Even if you’re unmoved by Rubio’s odd inability to handle his own personal finances in a responsible way, the way he intends to deal with the nation’s finances as president is arguably a national disqualifier.

In the days that followed [the last Republican debate], scrutiny of Rubio’s plan intensified. Vox’s Dylan Matthews talked directly to Rubio staffers and discovered that the senator’s plan includes even more generous tax breaks for the top 1% than Jeb Bush’s and Donald Trump’s plans. An analysis for Citizens for Tax Justice also found that the bulk of the benefits in the Rubio plan would go to the very, very wealthy.

Indeed, New York’s Jon Chait added, "Rubio’s proposal deliberately provides some benefits to Americans of modest income, which means that its enormous tax cuts for the very rich come alongside some pretty decent-size tax cuts for the rest of us. All told, Rubio’s plan would reduce federal revenue by $11.8 trillion over the next decade. The entire Bush tax cuts cost about $3.4 trillion over a decade, making the Rubio tax cuts more than three times as costly."

It’s against this backdrop that Rubio has also proposed a vast expansion of the U.S. military, while leaving Social Security and Medicare benefits for current retirees untouched.

In any version of reality in which arithmetic exists, Rubio’s plan is simply indefensible.

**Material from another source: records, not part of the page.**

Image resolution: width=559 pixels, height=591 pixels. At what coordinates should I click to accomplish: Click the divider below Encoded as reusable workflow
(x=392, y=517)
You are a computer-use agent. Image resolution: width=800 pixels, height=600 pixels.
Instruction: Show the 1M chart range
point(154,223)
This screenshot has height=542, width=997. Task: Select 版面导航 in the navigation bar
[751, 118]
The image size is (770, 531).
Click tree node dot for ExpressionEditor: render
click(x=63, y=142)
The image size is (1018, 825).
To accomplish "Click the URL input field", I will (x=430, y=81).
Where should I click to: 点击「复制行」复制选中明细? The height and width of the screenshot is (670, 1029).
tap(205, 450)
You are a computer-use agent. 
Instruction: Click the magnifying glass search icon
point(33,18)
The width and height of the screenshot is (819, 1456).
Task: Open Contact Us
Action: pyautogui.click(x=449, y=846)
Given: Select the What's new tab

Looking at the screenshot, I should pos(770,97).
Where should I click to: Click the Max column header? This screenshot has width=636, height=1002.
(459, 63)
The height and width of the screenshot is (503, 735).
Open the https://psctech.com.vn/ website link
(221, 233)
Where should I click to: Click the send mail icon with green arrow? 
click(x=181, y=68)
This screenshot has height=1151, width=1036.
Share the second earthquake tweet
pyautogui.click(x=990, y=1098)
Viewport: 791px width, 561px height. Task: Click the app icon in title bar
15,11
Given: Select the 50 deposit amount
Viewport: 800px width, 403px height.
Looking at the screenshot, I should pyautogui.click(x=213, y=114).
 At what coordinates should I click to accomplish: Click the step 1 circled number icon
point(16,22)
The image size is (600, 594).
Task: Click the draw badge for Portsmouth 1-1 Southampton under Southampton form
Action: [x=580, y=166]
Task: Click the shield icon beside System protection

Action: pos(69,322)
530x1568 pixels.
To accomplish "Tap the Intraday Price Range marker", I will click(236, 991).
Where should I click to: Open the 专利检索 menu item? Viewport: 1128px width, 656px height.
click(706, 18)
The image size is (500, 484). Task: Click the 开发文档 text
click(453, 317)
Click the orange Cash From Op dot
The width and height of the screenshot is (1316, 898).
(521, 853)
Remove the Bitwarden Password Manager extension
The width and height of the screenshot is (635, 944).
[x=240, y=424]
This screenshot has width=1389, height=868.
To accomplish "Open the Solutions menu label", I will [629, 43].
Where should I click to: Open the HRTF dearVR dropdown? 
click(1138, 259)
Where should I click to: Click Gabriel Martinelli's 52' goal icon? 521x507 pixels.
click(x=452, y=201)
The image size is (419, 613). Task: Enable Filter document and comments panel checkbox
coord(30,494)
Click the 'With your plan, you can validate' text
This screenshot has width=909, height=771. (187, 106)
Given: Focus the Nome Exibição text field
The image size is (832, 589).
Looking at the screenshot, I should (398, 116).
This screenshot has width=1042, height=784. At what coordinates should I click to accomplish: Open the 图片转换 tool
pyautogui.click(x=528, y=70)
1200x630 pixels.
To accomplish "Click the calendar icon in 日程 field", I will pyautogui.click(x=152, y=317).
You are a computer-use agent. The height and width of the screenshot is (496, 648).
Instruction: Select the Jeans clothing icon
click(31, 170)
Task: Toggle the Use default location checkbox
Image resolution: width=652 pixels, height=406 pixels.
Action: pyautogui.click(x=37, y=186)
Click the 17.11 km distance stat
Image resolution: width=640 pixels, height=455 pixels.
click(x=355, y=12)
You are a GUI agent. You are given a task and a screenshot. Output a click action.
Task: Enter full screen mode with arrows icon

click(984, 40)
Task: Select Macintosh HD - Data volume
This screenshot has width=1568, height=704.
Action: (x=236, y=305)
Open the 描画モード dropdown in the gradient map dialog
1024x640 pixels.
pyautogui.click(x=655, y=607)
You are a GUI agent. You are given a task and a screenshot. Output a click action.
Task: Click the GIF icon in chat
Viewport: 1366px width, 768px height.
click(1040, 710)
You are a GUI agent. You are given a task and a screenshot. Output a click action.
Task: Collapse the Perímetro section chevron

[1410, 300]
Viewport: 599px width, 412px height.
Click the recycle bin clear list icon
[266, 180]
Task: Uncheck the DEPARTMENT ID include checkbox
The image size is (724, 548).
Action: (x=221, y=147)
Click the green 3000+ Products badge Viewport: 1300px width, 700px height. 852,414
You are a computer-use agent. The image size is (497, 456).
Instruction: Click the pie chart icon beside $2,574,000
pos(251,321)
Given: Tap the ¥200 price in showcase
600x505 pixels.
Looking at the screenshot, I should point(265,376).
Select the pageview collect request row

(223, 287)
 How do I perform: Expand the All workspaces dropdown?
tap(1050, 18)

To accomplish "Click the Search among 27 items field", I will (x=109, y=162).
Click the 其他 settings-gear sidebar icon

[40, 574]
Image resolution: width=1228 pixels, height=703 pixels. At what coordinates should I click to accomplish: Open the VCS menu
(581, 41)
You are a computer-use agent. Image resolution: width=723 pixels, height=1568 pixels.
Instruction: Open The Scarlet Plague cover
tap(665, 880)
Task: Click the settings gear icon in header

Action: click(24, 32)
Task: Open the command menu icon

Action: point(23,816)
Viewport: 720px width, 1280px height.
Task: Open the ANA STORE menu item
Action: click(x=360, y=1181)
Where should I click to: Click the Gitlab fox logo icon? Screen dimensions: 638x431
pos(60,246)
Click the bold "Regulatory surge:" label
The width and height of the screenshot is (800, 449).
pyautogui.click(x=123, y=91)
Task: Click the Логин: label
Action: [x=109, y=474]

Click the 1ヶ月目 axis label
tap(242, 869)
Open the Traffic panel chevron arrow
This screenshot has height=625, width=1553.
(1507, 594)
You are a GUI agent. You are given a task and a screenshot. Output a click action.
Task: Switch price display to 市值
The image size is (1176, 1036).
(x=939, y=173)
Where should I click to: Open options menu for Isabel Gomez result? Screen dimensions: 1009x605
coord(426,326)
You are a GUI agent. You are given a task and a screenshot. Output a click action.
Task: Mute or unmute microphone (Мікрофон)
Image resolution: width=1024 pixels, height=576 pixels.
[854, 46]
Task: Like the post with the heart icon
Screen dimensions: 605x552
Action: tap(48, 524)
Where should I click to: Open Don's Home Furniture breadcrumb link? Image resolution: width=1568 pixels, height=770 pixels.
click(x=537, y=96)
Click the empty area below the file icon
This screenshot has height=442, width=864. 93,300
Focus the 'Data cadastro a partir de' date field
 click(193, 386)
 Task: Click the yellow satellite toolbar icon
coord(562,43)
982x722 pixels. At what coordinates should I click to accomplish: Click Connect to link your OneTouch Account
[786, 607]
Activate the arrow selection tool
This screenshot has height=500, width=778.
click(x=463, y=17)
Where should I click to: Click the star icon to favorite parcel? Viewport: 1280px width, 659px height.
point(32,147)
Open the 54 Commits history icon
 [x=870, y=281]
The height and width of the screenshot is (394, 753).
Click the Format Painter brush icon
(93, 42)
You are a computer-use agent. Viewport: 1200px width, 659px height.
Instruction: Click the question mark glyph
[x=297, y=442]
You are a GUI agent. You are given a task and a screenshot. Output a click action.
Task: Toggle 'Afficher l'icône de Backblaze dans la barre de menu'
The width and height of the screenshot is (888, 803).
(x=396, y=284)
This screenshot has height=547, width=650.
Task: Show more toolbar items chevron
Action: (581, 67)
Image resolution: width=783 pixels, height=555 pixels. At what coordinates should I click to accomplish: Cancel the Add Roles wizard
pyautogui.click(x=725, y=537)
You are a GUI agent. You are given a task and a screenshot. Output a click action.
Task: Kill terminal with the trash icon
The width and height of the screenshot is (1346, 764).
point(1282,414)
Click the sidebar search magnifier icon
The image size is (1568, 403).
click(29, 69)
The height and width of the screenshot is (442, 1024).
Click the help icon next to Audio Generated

Massive tax breaks for the rich, coupled with significant increases in military spending, leads to ballooning budget deficits. It’s not theoretical – we tried this in the Bush/Cheney era and it led to predictable results that we’re still trying to address.

The difference is, Rubio wants tax cuts that are triple the size of the ones created by George W. Bush and Dick "Deficits Don’t Matter" Cheney.

As this relates to the 2016 race, the central problem relates to policy: Rubio’s numbers don’t, and can’t, add up. Anyone with access to a calculator should recognize just what a joke this scheme is.

But the other problem is what we’re learning about Rubio as a candidate. There is, like it or not, a character aspect to presidential hopefuls’ platforms – because they offer Americans an opportunity to learn about candidates’ honesty, priorities, values, and candor. The Florida senator who talks about his ability to appeal to maids and bartenders has gone to almost comical lengths to craft a plan that benefits CEOs and hedge-fund managers, all while pretending to be an expert on fiscal responsibility.

Marco Rubio’s economic plan tells us something important about his candidacy, and it’s not flattering.

As Benen observes above, Rubio's plan tells us about his candidacy but it also tells us about his character. And that's not flattering either.